Wartawan adalah sebuah profesi. Dengan kata
lain, wartawan adalah seorang profesional, seperti halnya dokter, bidan,
guru, atau pengacara. Sebuah pekerjaan bisa disebut sebagai profesi jika
memiliki empat hal berikut, sebagaimana dikemukakan seorang sarjana India, Dr.
Lakshamana Rao:
1.
Harus terdapat kebebasan dalam pekerjaan tadi.
2.
Harus ada panggilan dan keterikatan dengan pekerjaan itu.
3.
Harus ada keahlian (expertise).
4.
Harus ada tanggung jawab yang terikat pada kode etik pekerjaan.
(Assegaf, 1987).
Menurut
saya, wartawan (Indonesia) sudah memenuhi keempat kriteria profesioal tersebut.
1.
Wartawan memiliki kebebasan yang disebut kebebasan pers, yakni kebebasan
mencari, memperoleh, dan menyebarluaskan gagasan dan informasi. UU No. 40/1999
tentang Pers menyebutkan, kemerdekaan pers dijamin sebagai hak asasi warga
negara, bahkan pers nasional tidak dikenakan penyensoran, pembredelan, atau
pelarangan penyiaran (Pasal 4 ayat 1 dan 2). Pihak yang mencoba menghalangi
kemerdekaan pers dapat dipidana penjara maksimal dua tahun atau dena maksimal
Rp 500 juta (Pasal 18 ayat 1).
Meskipun
demikian, kebebasan di sini dibatasi dengan kewajiban menghormati norma-norma
agama dan rasa kesusilaan masyarakat serta asas praduga tak bersalah (Pasal 5
ayat 1).
Memang,
sebagai tambahan, pada prakteknya, kebebasan pers sebagaimana dipelopori para
penggagas Libertarian Press pada akhirnya lebih banyak dinikmati oleh
pemilik modal atau owner media massa. Akibatnya, para jurnalis dan
penulisnya harus tunduk pada kepentingan pemilik atau setidaknya pada visi,
misi, dan rubrikasi media tersebut. Sebuah koran di Bandung bahkan sering
“mengebiri” kreativitas wartawannya sendiri selain mem-black list
sejumlah penulis yang tidak disukainya.
2.
Jam kerja wartawan adalah 24 jam sehari karena peristiwa yang harus diliputnya
sering tidak terduga dan bisa terjadi kapan saja. Sebagai seorang profesional,
wartawan harus terjun ke lapangan meliputnya. Itulah panggilan dan
keterikatan dengan pekerjaan sebagai wartawan. Bahkan, wartawan
kadang-kadang harus bekerja dalam keadaan bahaya. Mereka ingin –dan harus
begitu– menjadi orang pertama dalam mendapatkan berita dan mengenali para
pemimpin dan orang-orang ternama.
3.
Wartawan memiliki keahlian tertentu, yakni keahlian mencari, meliput, dan
menulis berita, termasuk keahlian dalam berbahasa tulisan dan Bahasa
Jurnalistik.
4.
Wartawan memiliki dan menaati Kode Etik Jurnalistik (Pasal 7 ayat (2) UU No.
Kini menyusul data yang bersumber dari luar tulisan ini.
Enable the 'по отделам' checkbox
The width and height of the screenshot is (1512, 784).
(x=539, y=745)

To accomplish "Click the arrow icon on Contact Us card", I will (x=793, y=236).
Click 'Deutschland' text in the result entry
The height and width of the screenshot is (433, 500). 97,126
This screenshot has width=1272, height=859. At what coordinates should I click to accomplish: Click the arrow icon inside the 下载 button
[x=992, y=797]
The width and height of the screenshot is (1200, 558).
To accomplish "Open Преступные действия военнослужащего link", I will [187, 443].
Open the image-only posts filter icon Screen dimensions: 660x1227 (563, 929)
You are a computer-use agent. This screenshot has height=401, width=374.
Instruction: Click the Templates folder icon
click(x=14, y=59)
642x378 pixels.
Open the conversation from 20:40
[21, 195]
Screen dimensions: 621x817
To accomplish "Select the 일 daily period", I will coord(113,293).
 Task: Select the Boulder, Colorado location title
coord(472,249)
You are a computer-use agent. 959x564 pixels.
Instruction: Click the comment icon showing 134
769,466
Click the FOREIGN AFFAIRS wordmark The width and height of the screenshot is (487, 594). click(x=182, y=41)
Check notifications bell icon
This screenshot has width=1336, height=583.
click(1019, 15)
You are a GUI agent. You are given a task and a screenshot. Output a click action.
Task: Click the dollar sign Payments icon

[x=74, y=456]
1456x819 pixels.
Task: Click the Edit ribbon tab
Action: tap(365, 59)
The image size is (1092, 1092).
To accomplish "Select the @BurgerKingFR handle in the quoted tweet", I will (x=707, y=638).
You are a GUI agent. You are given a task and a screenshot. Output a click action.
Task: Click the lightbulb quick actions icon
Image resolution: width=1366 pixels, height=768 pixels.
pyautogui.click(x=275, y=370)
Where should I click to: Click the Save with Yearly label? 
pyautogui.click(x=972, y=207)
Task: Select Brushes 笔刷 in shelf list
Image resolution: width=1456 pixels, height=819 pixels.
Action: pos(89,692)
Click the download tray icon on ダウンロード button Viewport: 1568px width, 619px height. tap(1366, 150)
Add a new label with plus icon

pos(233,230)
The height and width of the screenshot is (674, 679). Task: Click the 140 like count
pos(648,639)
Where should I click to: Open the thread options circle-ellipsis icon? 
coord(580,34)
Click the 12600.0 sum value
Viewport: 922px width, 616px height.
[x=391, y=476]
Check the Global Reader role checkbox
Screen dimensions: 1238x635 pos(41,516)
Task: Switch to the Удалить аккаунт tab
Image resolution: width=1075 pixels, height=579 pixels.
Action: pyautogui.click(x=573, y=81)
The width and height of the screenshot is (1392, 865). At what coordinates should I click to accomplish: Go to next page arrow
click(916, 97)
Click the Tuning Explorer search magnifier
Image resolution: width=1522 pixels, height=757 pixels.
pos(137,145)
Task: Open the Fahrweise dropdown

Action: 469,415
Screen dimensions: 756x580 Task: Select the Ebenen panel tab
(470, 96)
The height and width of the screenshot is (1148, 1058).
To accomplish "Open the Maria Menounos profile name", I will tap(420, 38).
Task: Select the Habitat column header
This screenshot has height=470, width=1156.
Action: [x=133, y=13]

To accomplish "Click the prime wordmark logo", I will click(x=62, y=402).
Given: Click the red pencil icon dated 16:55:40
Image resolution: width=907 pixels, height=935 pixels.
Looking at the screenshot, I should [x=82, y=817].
40/1999 tentang Pers). Dalam penjelasan disebutkan, yang dimaksud dengan Kode
Etik Jurnalistik adalah Kode Etik yang disepakati organisasi wartawan dan
ditetapkan oleh Dewan Pers.
Kode
Etik Jurnalistik (KEJ) pertama kali dikeluarkan dikeluarkan PWI (Persatuan
Wartawan Indonesia). KEJ itu antara lain menetapkan.
1.
Berita diperoleh dengan cara yang jujur.
2.
Meneliti kebenaran suatu berita atau keterangan sebelum menyiarkan (check
and recheck).
3.
Sebisanya membedakan antara kejadian (fact) dan pendapat (opinion).
4.
Menghargai dan melindungi kedudukan sumber berita yang tidak mau disebut
namanya. Dalam hal ini, seorang wartawan tidak boleh memberi tahu di mana ia
mendapat beritanya jika orang yang memberikannya memintanya untuk
merahasiakannya.
5.
Tidak memberitakan keterangan yang diberikan secara off the record (for
your eyes only).
6.
Dengan jujur menyebut sumbernya dalam mengutip berita atau tulisan dari suatu
suratkabar atau penerbitan, untuk kesetiakawanan profesi.
Ketika
Indonesia memasuki era reformasi dengan berakhirnya rezim Orde Baru, organisasi
wartawan yang tadinya “tunggal”, yakni hanya PWI, menjadi banyak. Maka, KEJ pun
hanya “berlaku” bagi wartawan yang menjadi anggota PWI. Namun demikian,
organisasi wartawan yang muncul selain PWI pun memandang penting adanya Kode
Etik Wartawan. Pada 6 Agustus 1999, sebanyak 24 dari 26 organisasi wartawan
berkumpul di Bandung dan menandatangani Kode Etik Wartawan Indonesia (KEWI).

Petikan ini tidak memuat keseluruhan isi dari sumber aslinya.